◆ Texte à lire:
☆ ☆ ☆

I- Un Etat garant de l’identité serbe dans les Balkans occidentaux

Ce  vendredi 23 février, nous sommes reçus en grande pompes par les autorités de la Republika Srpska. Le périple de 15 heures à travers toute l’Europe centrale enneigée aura valu son pesant d’or. Invités au Premier Forum de la Diaspora serbe jamais organisé, c’est le second Etat serbe, l’entité de la Republika Srpska qui sera notre hôte. La Serbie, engoncée dans ses problèmes intérieurs et tout à sa volonté de négocier son entrée dans l’UE, n’y avait pas pensé. C’est donc Milorad Dodik, fin tacticien politique et Président de la Republika Srpska, qui se fera fort d’inviter plus d’une centaine de participants, venus de 26 pays d’Europe et d’Amérique dans la capitale, Banja Luka.

Mais derrière les gros bataillons venus d’Europe centrale (Autriche, Allemagne, Hongrie, Tchéquie) la délégation française n’était pas plus mal lotie. Roméo Milosevic, Président de l’Union des Serbes de France, Ivica Jovic adjoint au maire d’Epône et Arnaud Gouillon, Président de l’association humanitaire «Solidarité Kosovo» accompagnaient votre serviteur. La «French connection» se faisait fort de nouer des contacts et dès la soirée d’investiture, entretenait une franche et fructueuse discussion avec la Première ministre de Republika Srpska, Madame Cvijanovic.

☆ ☆ ☆

◆ Extrait des données:

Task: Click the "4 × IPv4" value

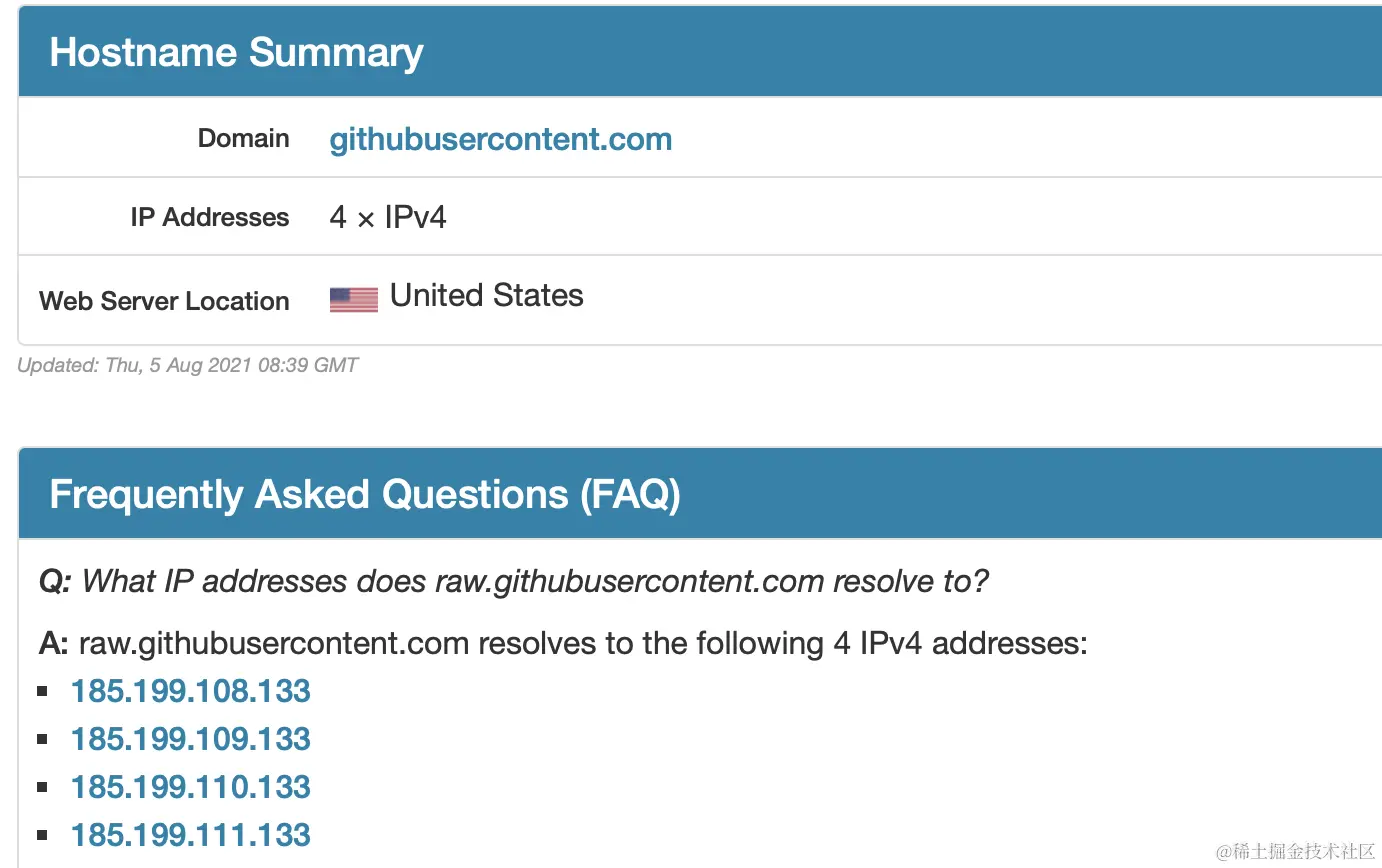Action: tap(388, 217)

☆ ☆ ☆

◆ Les consignes:
A. Quels pays d'Europe centrale le récit du forum de la diaspora serbe cite-t-il parmi les gros bataillons ?
B. D'après le récit du forum de la diaspora serbe, de combien de pays venaient les participants invités ?
Vous n'avez pas besoin des lignes pour répondre.

◆ Corrigé de l'exercice:
A. Autriche, Allemagne, Hongrie, Tchéquie

B. De 26 pays d'Europe et d'Amérique.